*WHAT YOU WILL DO*
In the article below about women's drinking during the pandemic, how many days a month did women drink on average in 2019, according to the study?

━━━ READING TEXT

A recent report revealing a sharp increase in women’s consumption of alcohol during the COVID-19 pandemic comes as no surprise to Colonial Clinic co-owner Huston Stolz.
Colonial Clinic is an outpatient alcohol and drug treatment center that operates in a 3,200-square-foot first-floor suite at 910 N. Washington, just north of downtown Spokane. Stolz also serves as the clinic’s treatment director.
While the spread of the global pandemic throughout the U.S. presented pressure and strain on nearly all of society in some capacity, Stolz says it’s his observation that women have been impacted harder than men.
Historically, women have experienced external and internal pressures to complete and perform more tasks than men, he says.
“Women feel responsible for their children, for their marriages. ... for their households in ways that men often don’t,” Stolz says.
He and the clinic’s team of counselors hear more women express anecdotally the stress and pressure of working from home in the midst of the pandemic, while their children are going to school at home.
According to a study published in the fall by JAMA Network Open, an online product of the Journal of the American Medical Association, researchers discovered that women drank roughly 5.4 days a month since the pandemic, compared with their 2019 average of 4.6 days a month.
The report also says women respondents drank heavily ticked upward as well. Heavy drinking was defined in the report as five or more drinks for men and four or more drinks for women within a couple of hours. Survey organizers acknowledged the limitation of their study based on self-reporting, which they say could’ve distorted results.
Men still continue to consume more alcohol than women, with 23 drinks per month compared with 15 for women, researchers say.
At the Isabella House, a six-month inpatient program that exclusively serves women, clinical supervisor Tennille O’Blenness, says in the last year she’s never seen as many residents as now whose primary drug of choice is alcohol.

━━━━━━
━━━ RAW DATA

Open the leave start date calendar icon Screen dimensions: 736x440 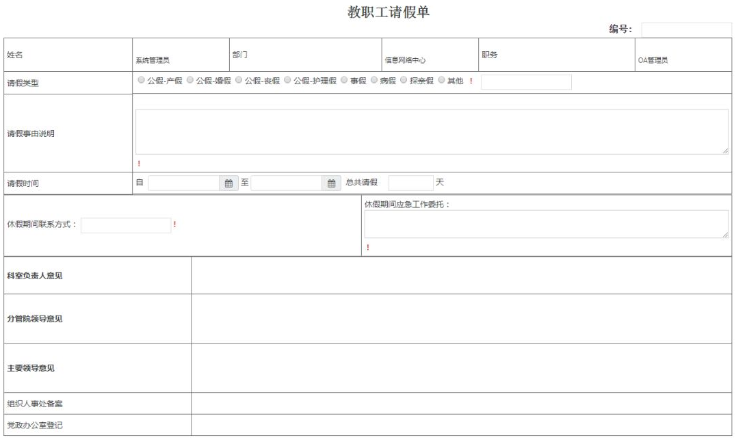click(228, 183)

━━━━━━

*YOUR RESPONSE*
4.6 days a month